Эти действующие лица оказывают на Чичикова самое благотворное влияние: словно солнечные лучи проникают в душу его, и он осознает всю мерзость своих поступков. Речи таких людей, как Муразов, Костанжогло и особенно генерал-губернатор, всю душу ему переворачивают. Наказание, которое ему грозит, является прелюдией к его моральному возрождению, что, по мнению автора, и являлось бы путем к Богу, оправдывая написание этой книги.
К несчастью, положительные герои, выведенные здесь Гоголем, настолько схематичны, что вместо того, чтобы внушить нам любовь к добродетели, пробуждают в нас тоску по пороку. Да, именно кривляки и уроды из первого тома книги, со всеми своими человеческими недостатками, и кажутся нам живыми душами, в то время как почтенные чучела второго тома воспринимаются читателем как мертвые души. От всей великой авторской задумки осталось лишь несколько жалких отрывков. Но то, что нам известно о плане произведения в целом, позволяет предположить, что чистилище и рай трилогии были бы всего лишь бледными ремесленными поделками по сравнению с великолепным адом, который нам остался.
Гоголь осознавал свое поражение, но отказывался с ним смириться. Его друзья, которым он читал время от времени какую-нибудь главу, подбадривали его, говоря, что нужно продолжать работу. По правде говоря, им казалось, что эти чистые образы не должны находиться в смехотворном и пагубном мирке Чичикова; что добродетельный помещик, добронравный откупщик, ангелоподобная девушка, генерал-губернатор, справедливый, словно сам Господь Бог, попали в эту книгу по ошибке; но они полагались на гений автора, на его чутье, надеялись, что он исправит эти погрешности, что он добавит изюминку в текст. А некоторым даже казалось, что этот второй том, когда он будет закончен, вообще затмит первый. Одновременно с этой работой Гоголь заканчивал редактировать свои «Размышления о Божественной литургии», правил корректуру своего «Собрания сочинений».

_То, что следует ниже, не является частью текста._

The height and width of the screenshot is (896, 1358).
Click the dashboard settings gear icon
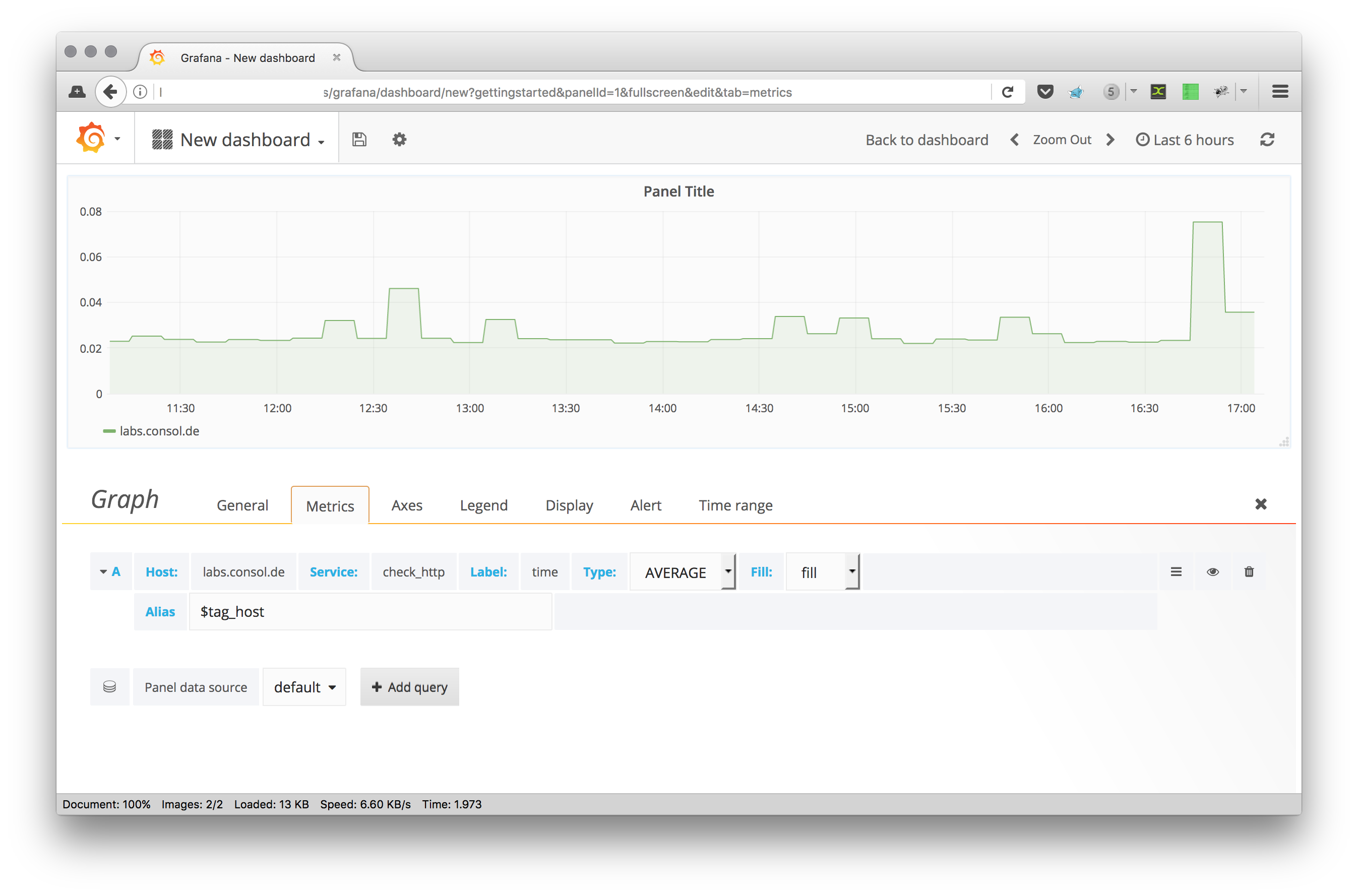pyautogui.click(x=398, y=139)
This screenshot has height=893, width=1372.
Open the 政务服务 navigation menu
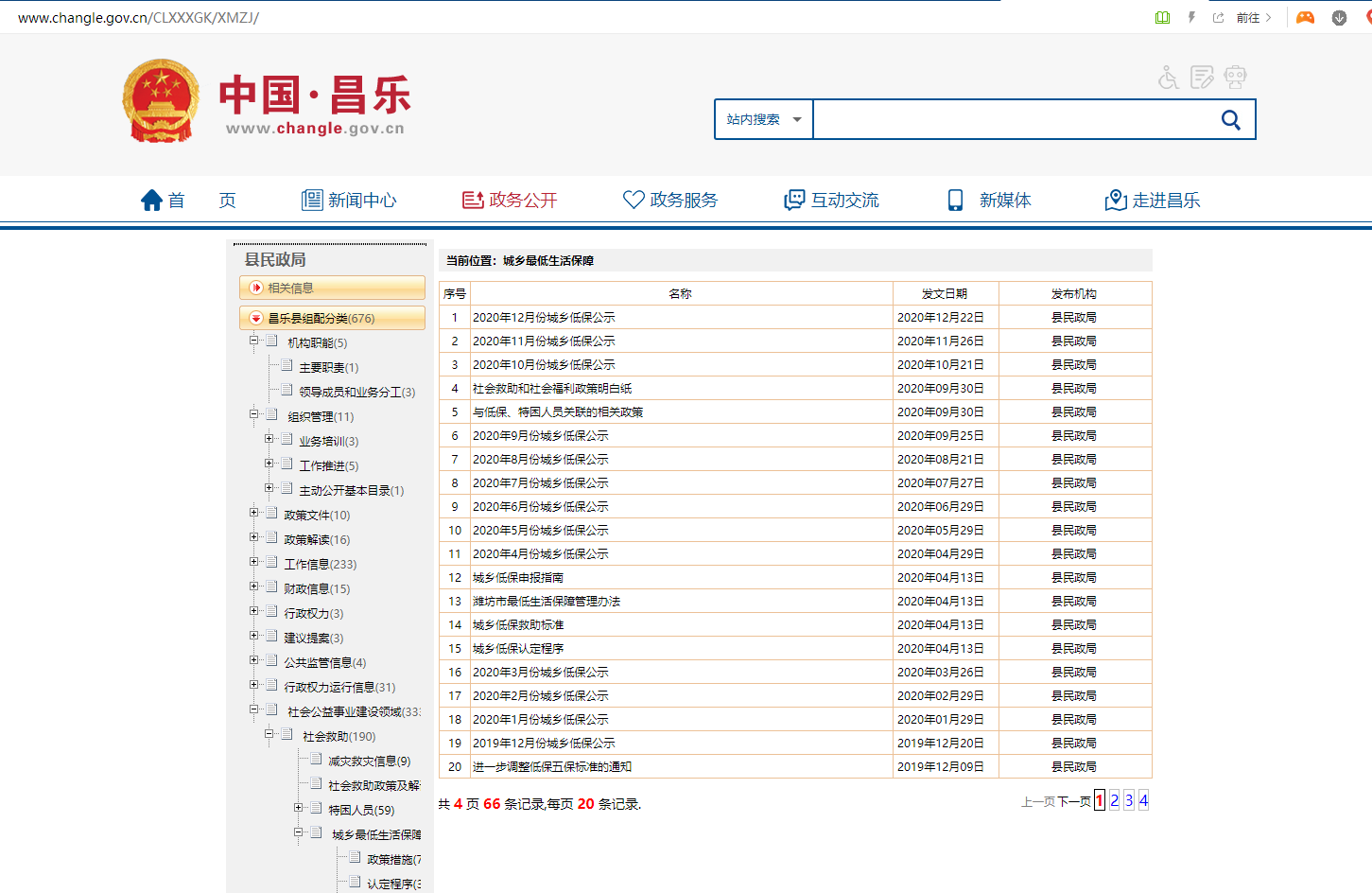coord(670,201)
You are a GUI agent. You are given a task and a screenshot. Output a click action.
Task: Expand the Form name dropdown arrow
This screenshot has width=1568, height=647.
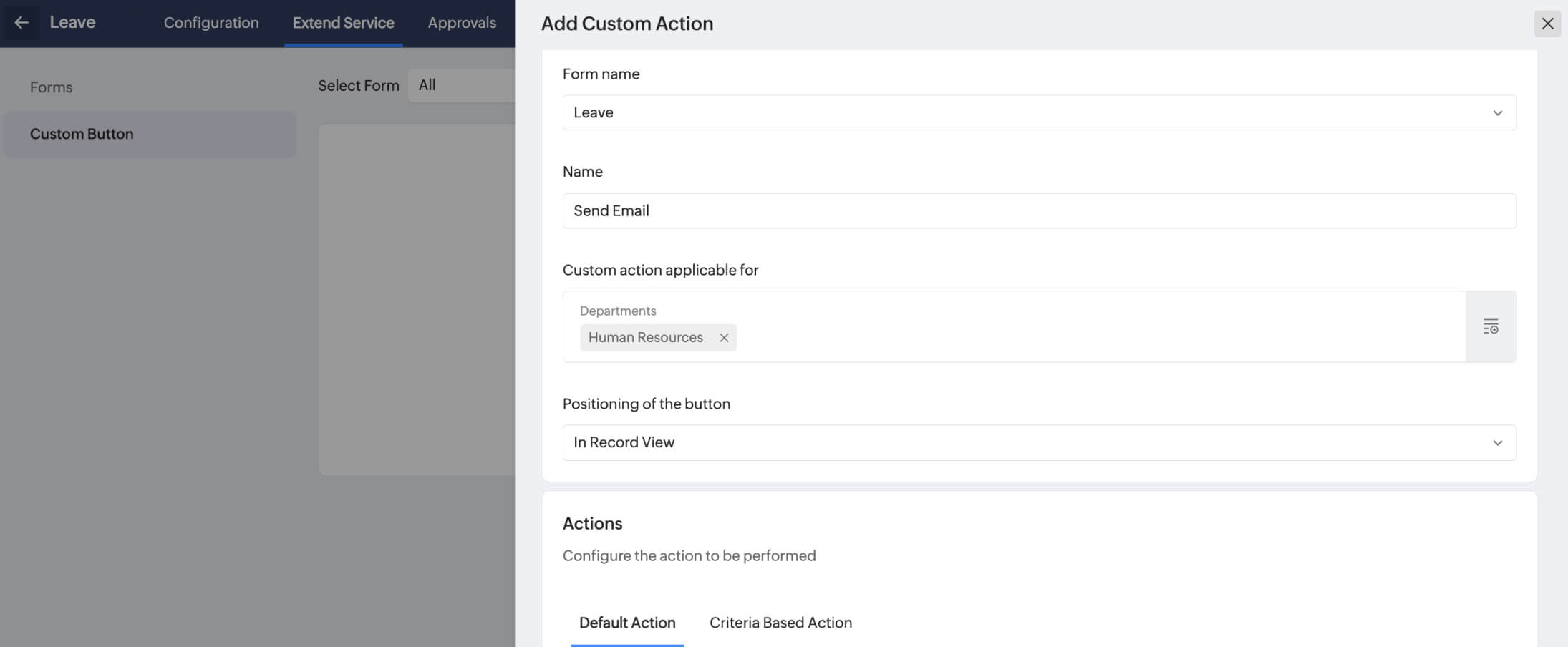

В конце января 1852 года его навестил один из его украинских друзей, профессор истории и литературы О. М. Бодянский. Он застал его за столом, на котором были разложены бумаги и корректурные листы, и спросил его:
«Чем это вы занимаетесь, Николай Васильевич?» – заметив, что перед Гоголем лежала чистая бумага и два починенных пера, из которых одно было в чернильнице. «Да вот мараю все свое, – отвечал Гоголь, – да просматриваю корректуру набело своих сочинений, которые издаю теперь вновь». – «Все ли будет издано?» – «Ну, нет: кое-что из своих юных произведений выпущу». – «Что же именно?» – «Да „Вечера“! – „Как! – вскричал, вскочив со стула, гость. – Вы хотите посягнуть на одну из самых свежих произведений своих?“ – „Много в нем незрелого, – отвечал спокойно Гоголь. – Мне бы хотелось дать публике такое собрание своих сочинений, которым я был бы в теперешнюю минуту больше всего доволен. А после, пожалуй, кто хочет, может из них (то есть „Вечеров на хуторе“) составить еще новый томик“. Бодянский вооружился против поэта всем своим красноречием, говоря, что еще не настало время разбирать Гоголя как лицо, мертвое для русской литературы, и что публике хотелось бы иметь все то, что он написал, и притом в порядке хронологическом, из рук самого сочинителя. Но Гоголь на все убеждения отвечал: „По смерти моей, как хотите, так и распоряжайтесь“.[602]
Он произнес эти последние слова с каким-то мрачным отрешенным видом и добавил, покачав головой: „Право, скучно, как посмотришь кругом на этом свете. Знаете ли вы? Жуковский пишет мне, что он ослеп?“ – „Как! – вокликнул Бодянский. – Слепой пишет вам, что он ослеп?“ – „Да; немцы ухитрились устроить ему какую-то штучку… Семен! – закричал Гоголь своему слуге по-малороссийски: – Ходы сюды“. Он велел спросить у графа Толстого, в квартире которого он жил, письмо Жуковского. Но графа не было дома». Лицо Гоголя как-то застыло при этой мысли. Потом он снова оживился и предложил Бодянскому отвезти его в следующее воскресенье к Аксаковым на музыкальный вечер, чтобы послушать песни Малороссии. Кажется, только мысль о его Украине, ее песнях, обычаях, кухне и могла еще его развеселить.